The resolution was part of a broader statement on free speech that the council’s Communications Working Group adopted on March 28, said Mimi Chapman, a School of Social Work professor who served as chair of the group.
Chapman said the statement responds directly to questions raised across the country about the protection of free speech and debate on college campuses. Those questions arose, she said, in light of episodes in which controversial speakers have been shouted down. Legal experts refer to this practice as “the heckler’s veto.”
The resolution of principles was modeled after the University of Chicago’s policy on free expression. Called “the Chicago Statement,” variations of it have now been adopted or affirmed by more than 30 universities across the country.
Chapman said the resolution lays out underlying principles that are consistent with and support existing policies regarding freedom of speech at Carolina and within the UNC System.
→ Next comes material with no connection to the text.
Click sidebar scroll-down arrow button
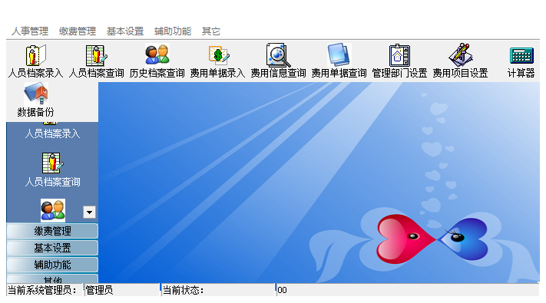546x303 pixels. coord(90,212)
Chapman said the contentious political climate makes reaffirming the University’s commitment to free speech all the more important – a point that the statement touched on in its concluding paragraphs:
“Through calm waters and rough, the mission of The University of North Carolina at Chapel Hill is advanced by our commitment to aspirational principles that guide our public conversation no matter how unsettling. By reaffirming a commitment to full and open inquiry, robust debate, and civil discourse we also affirm the intellectual rigor and open-mindedness that our community may bring to any forum where difficult, challenging, and even disturbing ideas are presented. At Carolina, we have long known that light and liberty are the essential tools that allow problems to be seen, ideas to be tested, and solutions to be found. At a moment of deep societal division and flux, we embrace these truths once again.”
In other business, law school professor Don Hornstein, chair of the Scholarships, Awards and Student Aid Committee, presented the committee’s annual report.
In the fall of 2017, Carolina, along with the University of Virginia, were the only two public universities in the country that were able to meet 100 percent of need-based aid for tuition and fees for all their resident undergraduate students.
“It is financial aid that makes the University’s commitment to both access and equity real,” Hornstein said. “It is what makes it more than an aspiration. It is what makes it more than just a buzz word.”
Hornstein said nobody has better expressed the University’s commitment to access and opportunity than Chancellor Carol L. Folt, who said in summer of 2017 that having a student body that reflects the most talented individuals from all backgrounds not only makes Carolina stronger, but makes the state and nation stronger as well.
The Council also paid tribute to faculty members who passed away over the past year.